··· Records for the exercise

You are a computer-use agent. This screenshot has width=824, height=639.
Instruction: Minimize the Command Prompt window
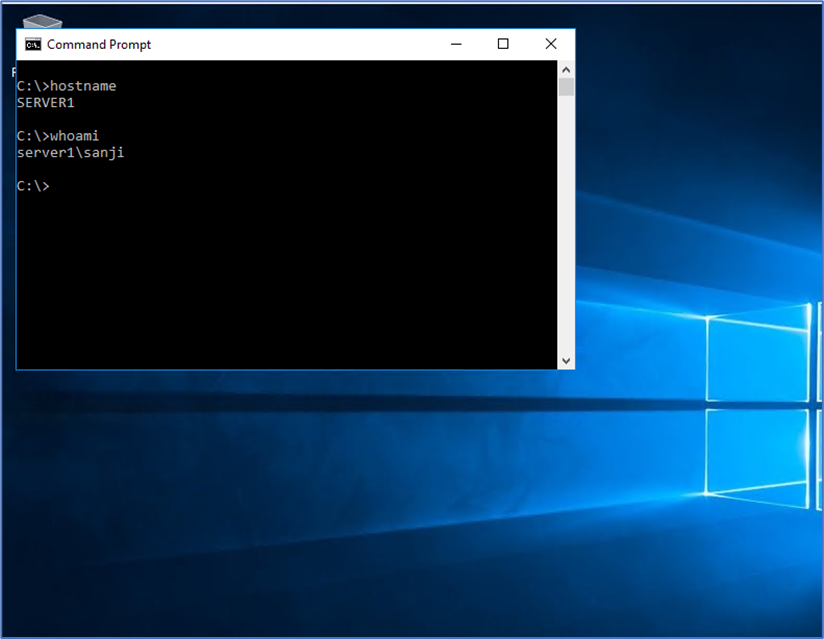click(456, 44)
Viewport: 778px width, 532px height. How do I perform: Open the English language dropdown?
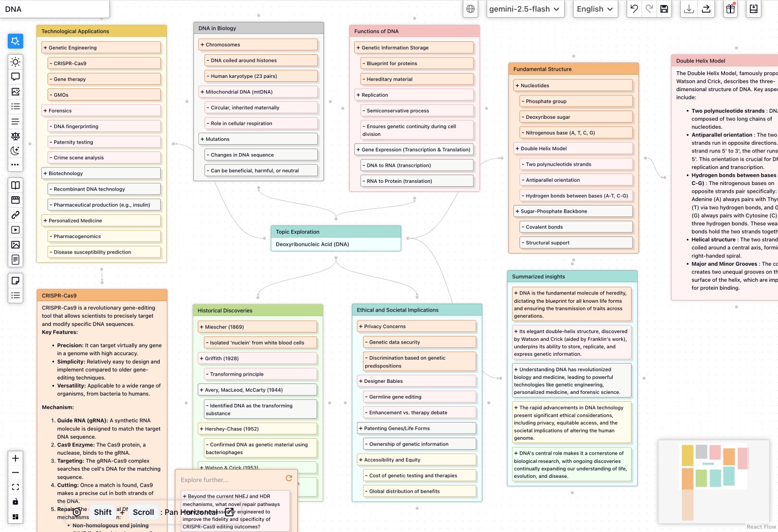coord(595,9)
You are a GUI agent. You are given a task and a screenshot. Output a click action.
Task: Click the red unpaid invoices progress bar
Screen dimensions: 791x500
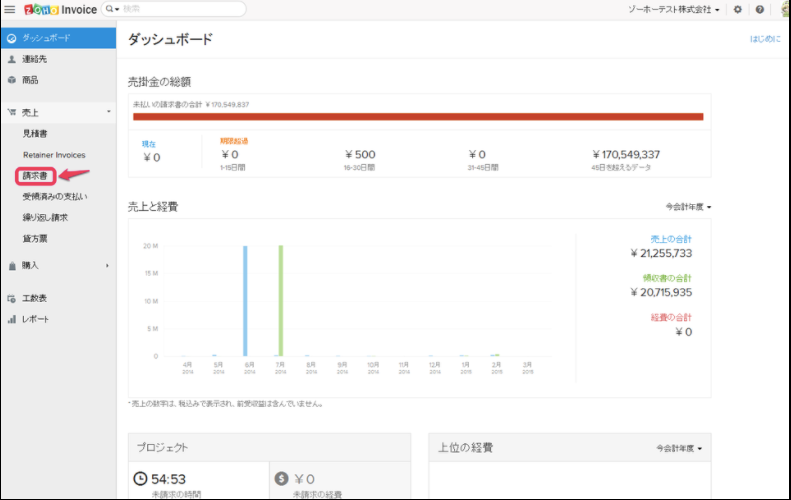[x=418, y=117]
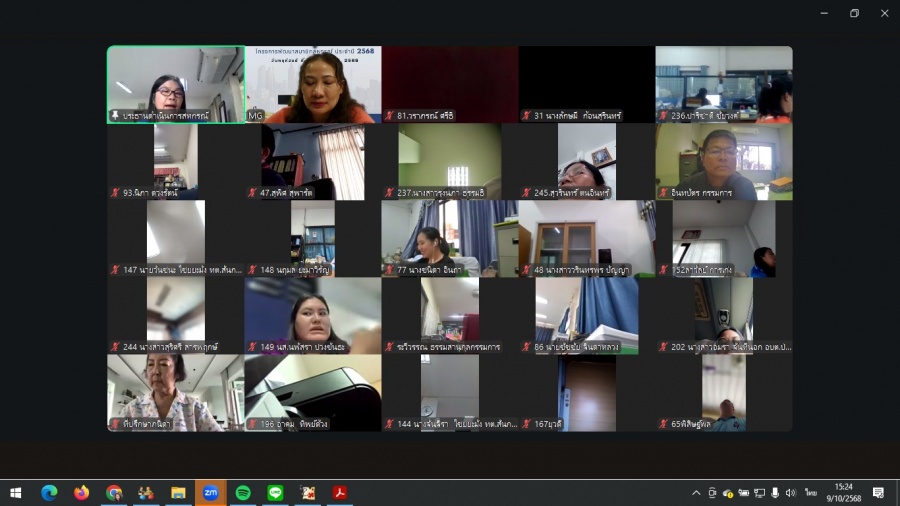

······

**Your goal:**
Apart from the pictures, the material above has to be repeated exactly.

**Exercise result:**
You are a computer-use agent. This screenshot has width=824, height=639.
Instruction: Minimize the Command Prompt window
click(456, 44)
Viewport: 778px width, 532px height. How do I perform: Open the English language dropdown?
coord(595,9)
You are a GUI agent. You are given a task and a screenshot. Output a click action.
Task: Click the red unpaid invoices progress bar
Screen dimensions: 791x500
[x=418, y=117]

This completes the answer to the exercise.